Looking at the breakdown of young bull grades in detail, approximately 2.2% of the 109,010 head slaughtered between January and June fell into the E-grade category.

And unlike the total kill, which was dominated by O and P-grade stock, the majority of young bulls graded U (41%) or R (28.5%) at the time of slaughter.

Dairy-origin and poorer quality continental cattle, which occupy the O and P-grade sections of the grid, accounted for 28.5% of the young bulls slaughtered in the first half of this year.

Moving on to aged bulls, or those over 24-months-of-age at slaughter, department figures show that 2.2% (303 head) of these animals graded E, 29.9% (4,117 head) were U grade and 30% (4,131 head) were classified as R grades on the grid.

Steers and heifers

Official figures also show that some 292,723 steers and 231,390 heifers were slaughtered in approved export plants between January and June.

Focusing on steers first, the majority of these were classified as being either O (31.5%) or P (12.2%) on the grid.

Steers falling into the E, U and R-grade categories accounted for 117,676 cattle – the smallest proportion of which were E-grade animals.
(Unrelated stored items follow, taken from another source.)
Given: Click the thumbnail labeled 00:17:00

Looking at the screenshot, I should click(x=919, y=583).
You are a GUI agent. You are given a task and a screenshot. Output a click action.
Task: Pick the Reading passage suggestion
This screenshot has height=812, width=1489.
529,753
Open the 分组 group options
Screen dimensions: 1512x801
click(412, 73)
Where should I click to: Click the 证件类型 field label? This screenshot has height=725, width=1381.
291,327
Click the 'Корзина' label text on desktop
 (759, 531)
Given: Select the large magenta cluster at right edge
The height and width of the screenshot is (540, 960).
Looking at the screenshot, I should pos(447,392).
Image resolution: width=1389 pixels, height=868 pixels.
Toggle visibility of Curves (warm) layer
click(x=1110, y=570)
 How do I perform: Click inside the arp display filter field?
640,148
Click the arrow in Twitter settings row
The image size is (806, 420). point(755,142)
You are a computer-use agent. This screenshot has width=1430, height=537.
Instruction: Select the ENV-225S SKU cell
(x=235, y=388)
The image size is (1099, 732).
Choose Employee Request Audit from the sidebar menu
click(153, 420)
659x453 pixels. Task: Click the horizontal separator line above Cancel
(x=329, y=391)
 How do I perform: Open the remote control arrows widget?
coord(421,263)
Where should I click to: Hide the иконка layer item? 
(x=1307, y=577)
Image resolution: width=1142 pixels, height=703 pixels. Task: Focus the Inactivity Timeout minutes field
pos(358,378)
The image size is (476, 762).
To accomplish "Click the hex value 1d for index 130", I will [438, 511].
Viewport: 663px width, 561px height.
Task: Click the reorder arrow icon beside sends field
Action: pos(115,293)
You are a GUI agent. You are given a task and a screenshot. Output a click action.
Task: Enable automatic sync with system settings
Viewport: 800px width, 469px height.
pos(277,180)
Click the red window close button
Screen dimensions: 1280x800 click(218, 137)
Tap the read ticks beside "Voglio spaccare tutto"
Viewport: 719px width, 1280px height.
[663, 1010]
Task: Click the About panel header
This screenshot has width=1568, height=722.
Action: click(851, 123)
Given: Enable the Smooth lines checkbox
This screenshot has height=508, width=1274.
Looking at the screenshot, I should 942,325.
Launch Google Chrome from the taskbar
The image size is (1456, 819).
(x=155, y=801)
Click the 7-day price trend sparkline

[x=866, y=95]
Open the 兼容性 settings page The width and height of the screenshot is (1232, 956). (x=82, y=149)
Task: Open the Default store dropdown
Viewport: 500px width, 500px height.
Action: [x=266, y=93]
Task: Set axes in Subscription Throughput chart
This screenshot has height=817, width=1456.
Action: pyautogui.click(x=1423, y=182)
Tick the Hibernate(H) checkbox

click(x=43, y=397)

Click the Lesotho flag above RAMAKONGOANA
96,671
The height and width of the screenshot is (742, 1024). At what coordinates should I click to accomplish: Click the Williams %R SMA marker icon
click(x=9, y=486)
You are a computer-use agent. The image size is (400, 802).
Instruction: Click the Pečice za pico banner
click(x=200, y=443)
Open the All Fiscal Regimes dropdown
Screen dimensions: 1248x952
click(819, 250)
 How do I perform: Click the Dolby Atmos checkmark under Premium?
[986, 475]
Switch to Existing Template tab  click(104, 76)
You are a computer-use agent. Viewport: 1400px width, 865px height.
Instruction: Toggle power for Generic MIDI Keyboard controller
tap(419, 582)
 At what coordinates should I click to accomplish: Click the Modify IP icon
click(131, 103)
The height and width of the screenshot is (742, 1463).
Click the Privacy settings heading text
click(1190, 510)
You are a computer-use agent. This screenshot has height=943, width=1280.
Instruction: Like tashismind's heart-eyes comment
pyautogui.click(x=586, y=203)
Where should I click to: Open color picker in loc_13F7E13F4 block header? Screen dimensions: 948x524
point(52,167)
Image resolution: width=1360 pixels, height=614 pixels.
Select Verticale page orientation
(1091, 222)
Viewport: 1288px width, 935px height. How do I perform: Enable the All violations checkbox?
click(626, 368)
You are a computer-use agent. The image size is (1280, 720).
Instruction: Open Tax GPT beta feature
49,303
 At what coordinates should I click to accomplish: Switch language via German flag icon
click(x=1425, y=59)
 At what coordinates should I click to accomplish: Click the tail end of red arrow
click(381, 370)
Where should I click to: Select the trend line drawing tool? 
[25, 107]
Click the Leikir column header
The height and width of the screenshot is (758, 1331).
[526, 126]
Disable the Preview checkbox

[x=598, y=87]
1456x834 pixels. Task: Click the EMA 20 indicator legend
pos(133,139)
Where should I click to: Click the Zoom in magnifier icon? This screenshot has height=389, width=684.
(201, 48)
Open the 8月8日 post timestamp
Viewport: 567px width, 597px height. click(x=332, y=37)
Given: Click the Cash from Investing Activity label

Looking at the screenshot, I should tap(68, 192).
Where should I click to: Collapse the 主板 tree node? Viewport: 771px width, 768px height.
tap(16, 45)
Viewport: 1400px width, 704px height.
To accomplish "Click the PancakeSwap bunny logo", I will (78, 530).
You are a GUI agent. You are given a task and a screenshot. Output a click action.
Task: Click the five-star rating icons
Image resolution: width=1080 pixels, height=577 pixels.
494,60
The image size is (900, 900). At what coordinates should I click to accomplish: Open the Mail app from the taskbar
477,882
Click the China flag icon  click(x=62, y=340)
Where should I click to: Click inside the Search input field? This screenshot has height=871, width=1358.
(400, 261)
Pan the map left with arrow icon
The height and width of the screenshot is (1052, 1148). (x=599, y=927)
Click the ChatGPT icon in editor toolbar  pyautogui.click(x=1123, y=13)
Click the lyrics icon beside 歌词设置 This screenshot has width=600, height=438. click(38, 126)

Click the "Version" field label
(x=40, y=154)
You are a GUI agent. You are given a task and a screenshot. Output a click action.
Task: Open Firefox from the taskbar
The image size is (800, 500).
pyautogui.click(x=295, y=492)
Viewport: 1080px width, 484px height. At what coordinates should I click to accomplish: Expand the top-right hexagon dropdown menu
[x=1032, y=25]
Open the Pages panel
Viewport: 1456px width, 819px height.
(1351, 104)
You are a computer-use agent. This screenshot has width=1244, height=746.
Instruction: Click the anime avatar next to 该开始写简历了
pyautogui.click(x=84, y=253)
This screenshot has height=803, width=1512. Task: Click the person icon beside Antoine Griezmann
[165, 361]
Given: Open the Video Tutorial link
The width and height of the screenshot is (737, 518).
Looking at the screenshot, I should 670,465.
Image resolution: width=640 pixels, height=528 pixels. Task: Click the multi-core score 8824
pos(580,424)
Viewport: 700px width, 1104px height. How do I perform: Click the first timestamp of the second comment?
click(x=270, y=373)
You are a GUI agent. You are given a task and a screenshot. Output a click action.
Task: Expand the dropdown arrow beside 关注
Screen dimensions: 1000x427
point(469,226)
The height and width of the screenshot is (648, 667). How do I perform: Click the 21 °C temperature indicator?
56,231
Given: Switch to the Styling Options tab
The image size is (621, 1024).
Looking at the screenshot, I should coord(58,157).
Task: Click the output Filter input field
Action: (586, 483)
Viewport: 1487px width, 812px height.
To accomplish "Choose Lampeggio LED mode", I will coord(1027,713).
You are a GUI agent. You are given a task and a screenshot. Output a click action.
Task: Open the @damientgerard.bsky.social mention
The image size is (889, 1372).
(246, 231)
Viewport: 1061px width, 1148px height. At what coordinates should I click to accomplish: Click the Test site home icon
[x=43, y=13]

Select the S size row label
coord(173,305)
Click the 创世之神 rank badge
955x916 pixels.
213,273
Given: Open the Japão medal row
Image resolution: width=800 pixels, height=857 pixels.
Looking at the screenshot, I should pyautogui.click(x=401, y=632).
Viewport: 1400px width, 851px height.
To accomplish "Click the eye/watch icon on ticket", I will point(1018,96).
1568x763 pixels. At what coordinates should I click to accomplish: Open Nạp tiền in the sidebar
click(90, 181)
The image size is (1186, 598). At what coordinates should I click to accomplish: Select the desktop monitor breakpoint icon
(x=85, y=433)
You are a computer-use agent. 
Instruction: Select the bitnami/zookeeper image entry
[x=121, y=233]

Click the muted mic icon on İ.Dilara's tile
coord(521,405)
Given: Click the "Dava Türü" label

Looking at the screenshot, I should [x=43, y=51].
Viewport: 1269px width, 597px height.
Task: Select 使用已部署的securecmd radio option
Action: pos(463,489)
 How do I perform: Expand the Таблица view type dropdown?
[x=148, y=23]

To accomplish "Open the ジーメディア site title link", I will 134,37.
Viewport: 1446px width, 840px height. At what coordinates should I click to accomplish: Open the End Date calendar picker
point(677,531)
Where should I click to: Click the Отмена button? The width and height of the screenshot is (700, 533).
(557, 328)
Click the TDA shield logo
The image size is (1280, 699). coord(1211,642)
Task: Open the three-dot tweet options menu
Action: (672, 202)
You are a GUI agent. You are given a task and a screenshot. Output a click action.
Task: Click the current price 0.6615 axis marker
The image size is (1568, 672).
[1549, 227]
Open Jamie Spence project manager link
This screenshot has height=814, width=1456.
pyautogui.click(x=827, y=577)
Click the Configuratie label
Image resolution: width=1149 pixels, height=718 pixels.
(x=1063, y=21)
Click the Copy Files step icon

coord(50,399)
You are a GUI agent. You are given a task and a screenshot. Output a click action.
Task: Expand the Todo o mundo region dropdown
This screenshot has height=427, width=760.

These made up just 0.1% of the steer kill during the first six months of the year.

Likewise, just 0.1% of all the heifers slaughtered between January and June graded E.

For the most part the heifer kill, which consisted of 231,390 head, was dominated by heifers producing R and O-grade carcasses.

U-grade heifers accounted for 11.3% (26,147 head) and P grades made up 10.4% (24,065 head) of all of the heifers slaughtered in the first half of this year.

Nearly 86% of cows grade O or below

The figures also reveal that nearly 86% of the cows slaughtered in the first six months of 2017 graded O or poorer; some 31.3% (57,496 head) were O grades and 54.3% (99,746 head) graded P.

In addition, just 2.1% (3,858 head) of the cows slaughtered between January and June graded U, while 22,594 R grade cows were processed in the same period.